Superresolution Imaging of Clinical Formalin Fixed Paraffin Embedded Breast Cancer with Single Molecule Localization Microscopy

Abstract

Millions of archived formalin-fixed, paraffin-embedded (FFPE) specimens contain valuable molecular insight into healthy and diseased states persevered in their native ultrastructure. To diagnose and treat diseases in tissue on the nanoscopic scale, pathology traditionally employs electron microscopy (EM), but this platform has significant limitations including cost and painstaking sample preparation. The invention of single molecule localization microscopy (SMLM) optically overcame the diffraction limit of light to resolve fluorescently labeled molecules on the nanoscale, leading to many exciting biological discoveries. However, applications of SMLM in preserved tissues has been limited. Through adaptation of the immunofluorescence workflow on FFPE sections milled at histological thickness, cellular architecture can now be visualized on the nanoscale using SMLM including individual mitochondria, undulations in the nuclear lamina, and the HER2 receptor on membrane protrusions in human breast cancer specimens. Using astigmatism imaging, these structures can also be resolved in three dimensions to a depth of ~800 nm. These results demonstrate the utility of SMLM in efficiently uncovering ultrastructural information of archived clinical samples, which may offer molecular insights into the physiopathology of tissues to assist in disease diagnosis and treatment using conventional sample preparation methods.

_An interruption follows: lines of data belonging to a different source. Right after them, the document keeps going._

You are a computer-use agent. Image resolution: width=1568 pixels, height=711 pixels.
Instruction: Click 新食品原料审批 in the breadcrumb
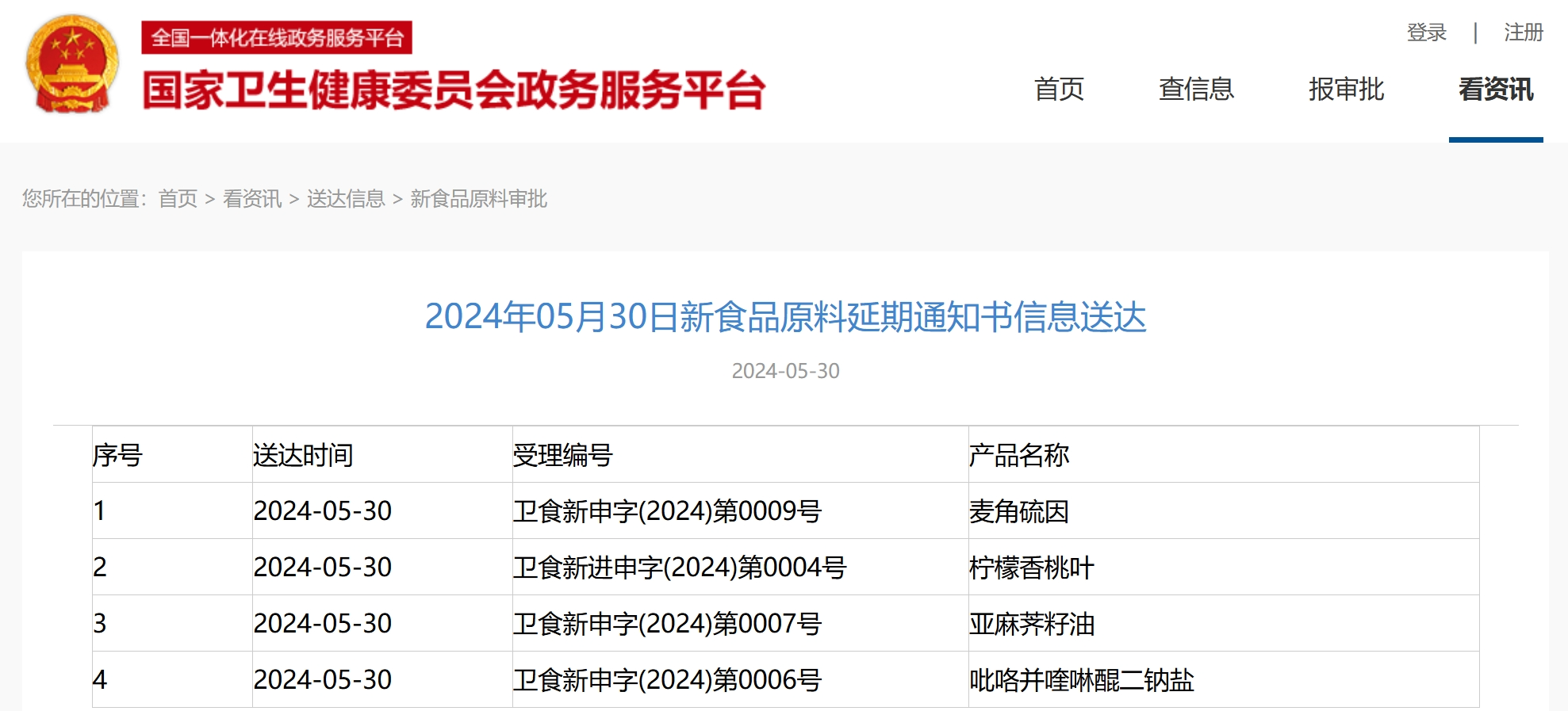478,199
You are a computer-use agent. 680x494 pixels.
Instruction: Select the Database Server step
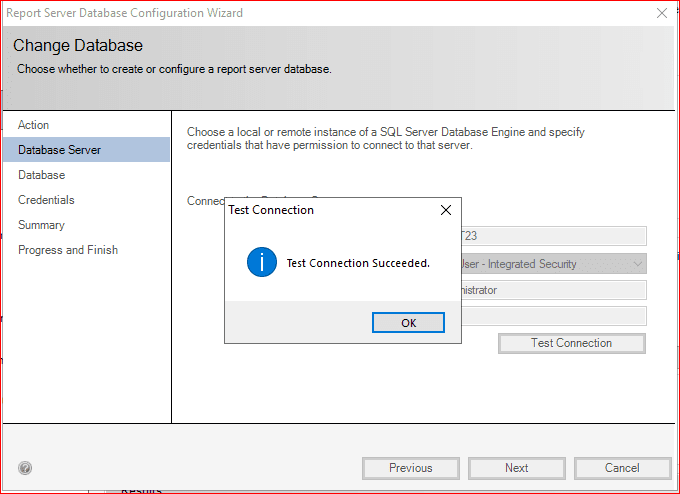[x=59, y=150]
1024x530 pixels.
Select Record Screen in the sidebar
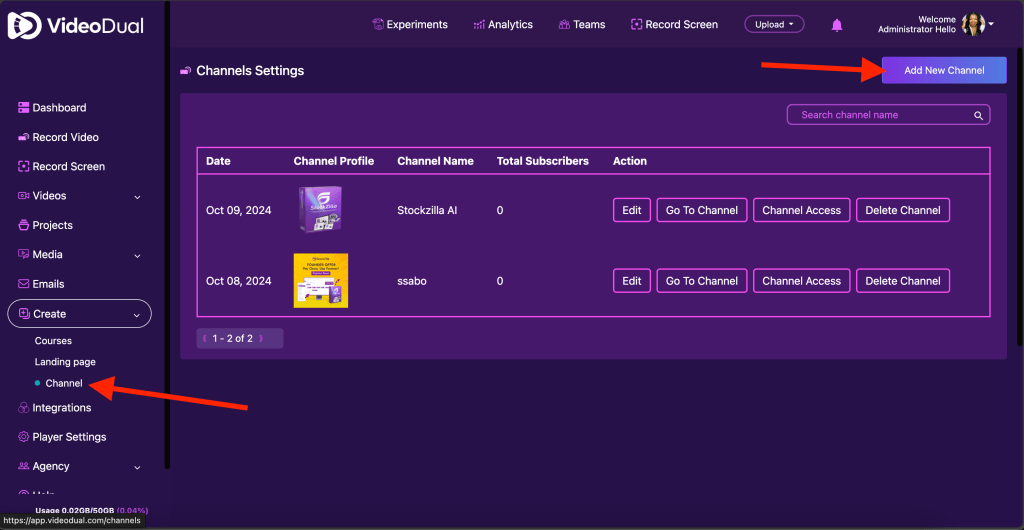point(68,166)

Figure 1. Morphology of FFPE HER2 positive, grade 3 IDC breast cancer tissue.

Tissue sections were stained with H&E and overview images were collected at 5X magnification to show tumor morphology (A, D and G). The box in the H&E image represents the field-of-view of the adjacent immunofluorescence images. Scale bars for H&E images = 200 μm. Images of immunofluorescence staining were collected at 10X magnification to demonstrate the tissue patterns of HER2, TOM20, and Lamin B1 proteins (B, E and H). Scale bars = 50 μm. Additional images were collected at 40X magnification to enhance visualization of ultrastructural features of each immunostain (C, F and I), scale bars = 20 μm.

Figure 2. Two dimensional, super resolution imaging of HER2, TOM20, and Lamin B1 in FFPE.

SMLM images at varied magnifications demonstrate the ability to resolve tissue ultrastructure not visible using conventional microscopy. Scale bars for each column of images are from left-to-right 10 μm, 4 μm, 1 μm and 1 μm, where the images in the right most column demonstrate a comparative confocal reconstruction further highlighting the necessity of SMLM to visualize nanoscopic features within the tissues. (A) Extracellular membrane protrusions were visible between HER2 positive cancer cells. (B) The outer membrane of the mitochondria and the tubular nature of this organelle were prominently resolved by SMLM imaging. (C) The lamin network of the nuclear lumen was highlighted.

Figure 3. Imaging HER2+ tumor FFPE sections with 3D SMLM.

(A) Reconstructed 3D SMLM images of FFPE sections immunostained for HER2 (top), TOM-20 (middle), and Lamin-B1 (bottom) with Z-positions of the molecules color coded. (B) Slice views of 3D SMLM images of HER2 (top), TOM-20 (middle), and Lamin-B1 (bottom) in 200 nm increments are demonstrated where each slice represents the projections of all localization events within 20 nm relative to the z-plane. All images were collected on 2 μm sections. (C) Volumetric rendering of the boxed areas in B are shown. Scale bars as follows: 10 μm (A), 2 μm (B, top and bottom), 1 μm (B, middle).

Figure 4. Comparing 2 and 4 μm FFPE sections for 3D SMLM imaging.

(A) Representative astigmatic single-molecule images collected on 2 and 4 μm sections. (B) Reconstructed 3D SMLM image of a 4 μm FFPE tumor section immunolabeled for HER2, with z-positions color coded (see legend). The bottom image shows the zoomed-in view of the boxed area in the top image. Scale bars, 5 μm (left), 10 μm (right, top) and 2 μm (right, bottom).